*Task statement:* Look over the data below and give the number of lines containing the word "Path", with no other words.

*** Exercise inputs ***

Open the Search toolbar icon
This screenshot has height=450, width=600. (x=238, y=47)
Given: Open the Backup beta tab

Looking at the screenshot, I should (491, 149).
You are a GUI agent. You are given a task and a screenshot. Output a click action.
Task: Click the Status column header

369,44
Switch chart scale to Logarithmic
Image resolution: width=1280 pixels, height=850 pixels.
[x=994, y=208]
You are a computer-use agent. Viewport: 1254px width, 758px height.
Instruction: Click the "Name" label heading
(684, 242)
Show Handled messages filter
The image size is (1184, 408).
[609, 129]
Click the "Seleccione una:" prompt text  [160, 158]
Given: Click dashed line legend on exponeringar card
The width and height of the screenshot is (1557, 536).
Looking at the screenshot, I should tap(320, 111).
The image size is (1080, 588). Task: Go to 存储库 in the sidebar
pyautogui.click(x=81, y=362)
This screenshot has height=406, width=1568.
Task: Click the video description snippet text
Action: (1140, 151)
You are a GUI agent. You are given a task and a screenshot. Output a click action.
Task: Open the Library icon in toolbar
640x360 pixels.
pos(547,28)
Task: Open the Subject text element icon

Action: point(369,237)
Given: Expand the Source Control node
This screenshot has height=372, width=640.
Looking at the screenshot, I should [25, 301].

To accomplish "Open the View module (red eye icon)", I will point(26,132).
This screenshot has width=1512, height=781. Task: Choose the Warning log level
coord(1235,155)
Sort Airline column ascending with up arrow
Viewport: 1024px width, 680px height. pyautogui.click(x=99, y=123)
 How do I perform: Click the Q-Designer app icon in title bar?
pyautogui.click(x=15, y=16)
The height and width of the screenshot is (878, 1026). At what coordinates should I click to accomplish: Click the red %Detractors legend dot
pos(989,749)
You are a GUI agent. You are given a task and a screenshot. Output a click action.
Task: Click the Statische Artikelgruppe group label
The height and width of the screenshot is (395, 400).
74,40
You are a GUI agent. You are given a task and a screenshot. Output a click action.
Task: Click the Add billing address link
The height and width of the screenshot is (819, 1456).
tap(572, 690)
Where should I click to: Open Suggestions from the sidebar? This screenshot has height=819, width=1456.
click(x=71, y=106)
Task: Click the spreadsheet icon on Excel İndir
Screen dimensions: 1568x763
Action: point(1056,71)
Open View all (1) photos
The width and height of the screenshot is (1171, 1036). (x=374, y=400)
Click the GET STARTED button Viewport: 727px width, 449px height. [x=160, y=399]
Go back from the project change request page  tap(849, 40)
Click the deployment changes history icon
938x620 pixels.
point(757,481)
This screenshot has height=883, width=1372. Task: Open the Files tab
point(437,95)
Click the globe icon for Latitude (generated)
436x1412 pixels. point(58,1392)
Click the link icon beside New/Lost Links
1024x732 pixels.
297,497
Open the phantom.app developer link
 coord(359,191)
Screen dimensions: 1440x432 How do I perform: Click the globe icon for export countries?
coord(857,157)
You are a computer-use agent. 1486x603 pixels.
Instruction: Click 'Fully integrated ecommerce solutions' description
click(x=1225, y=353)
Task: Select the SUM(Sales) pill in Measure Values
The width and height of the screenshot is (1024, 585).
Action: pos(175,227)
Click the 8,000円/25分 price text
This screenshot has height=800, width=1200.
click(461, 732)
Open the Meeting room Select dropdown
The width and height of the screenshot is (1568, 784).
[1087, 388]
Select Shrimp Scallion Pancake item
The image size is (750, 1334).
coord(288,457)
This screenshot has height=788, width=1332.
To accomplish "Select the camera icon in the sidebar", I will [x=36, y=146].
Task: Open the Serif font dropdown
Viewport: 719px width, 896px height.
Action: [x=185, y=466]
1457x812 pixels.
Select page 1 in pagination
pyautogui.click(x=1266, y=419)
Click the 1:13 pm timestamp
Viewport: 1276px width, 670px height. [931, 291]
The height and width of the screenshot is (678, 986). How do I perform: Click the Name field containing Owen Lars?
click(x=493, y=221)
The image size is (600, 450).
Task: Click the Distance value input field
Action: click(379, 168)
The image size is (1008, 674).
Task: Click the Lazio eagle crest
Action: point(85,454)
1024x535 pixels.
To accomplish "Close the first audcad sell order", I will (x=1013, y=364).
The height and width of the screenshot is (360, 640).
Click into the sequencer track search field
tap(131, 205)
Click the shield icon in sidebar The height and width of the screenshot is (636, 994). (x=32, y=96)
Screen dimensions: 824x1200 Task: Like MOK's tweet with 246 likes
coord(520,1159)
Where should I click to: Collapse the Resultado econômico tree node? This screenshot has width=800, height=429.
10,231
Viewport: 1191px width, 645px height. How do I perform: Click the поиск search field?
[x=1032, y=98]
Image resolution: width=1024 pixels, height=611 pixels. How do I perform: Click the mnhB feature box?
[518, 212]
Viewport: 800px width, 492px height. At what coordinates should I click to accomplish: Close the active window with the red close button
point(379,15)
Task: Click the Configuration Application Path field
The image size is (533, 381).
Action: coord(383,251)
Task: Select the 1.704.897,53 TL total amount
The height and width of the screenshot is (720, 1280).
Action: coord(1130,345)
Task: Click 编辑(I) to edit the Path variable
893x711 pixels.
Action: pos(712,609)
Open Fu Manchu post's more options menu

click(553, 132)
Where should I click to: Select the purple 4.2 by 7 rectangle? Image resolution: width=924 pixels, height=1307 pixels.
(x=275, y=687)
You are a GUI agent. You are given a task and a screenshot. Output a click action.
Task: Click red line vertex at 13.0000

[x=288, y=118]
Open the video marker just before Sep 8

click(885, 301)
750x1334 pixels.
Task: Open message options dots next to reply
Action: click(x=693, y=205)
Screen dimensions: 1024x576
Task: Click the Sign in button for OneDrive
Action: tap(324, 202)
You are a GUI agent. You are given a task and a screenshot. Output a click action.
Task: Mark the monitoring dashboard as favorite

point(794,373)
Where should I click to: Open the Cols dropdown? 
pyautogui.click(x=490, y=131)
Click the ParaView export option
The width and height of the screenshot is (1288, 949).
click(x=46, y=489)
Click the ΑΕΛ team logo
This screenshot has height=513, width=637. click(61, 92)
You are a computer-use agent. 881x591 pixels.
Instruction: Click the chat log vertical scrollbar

***

*Finished exercise:* 2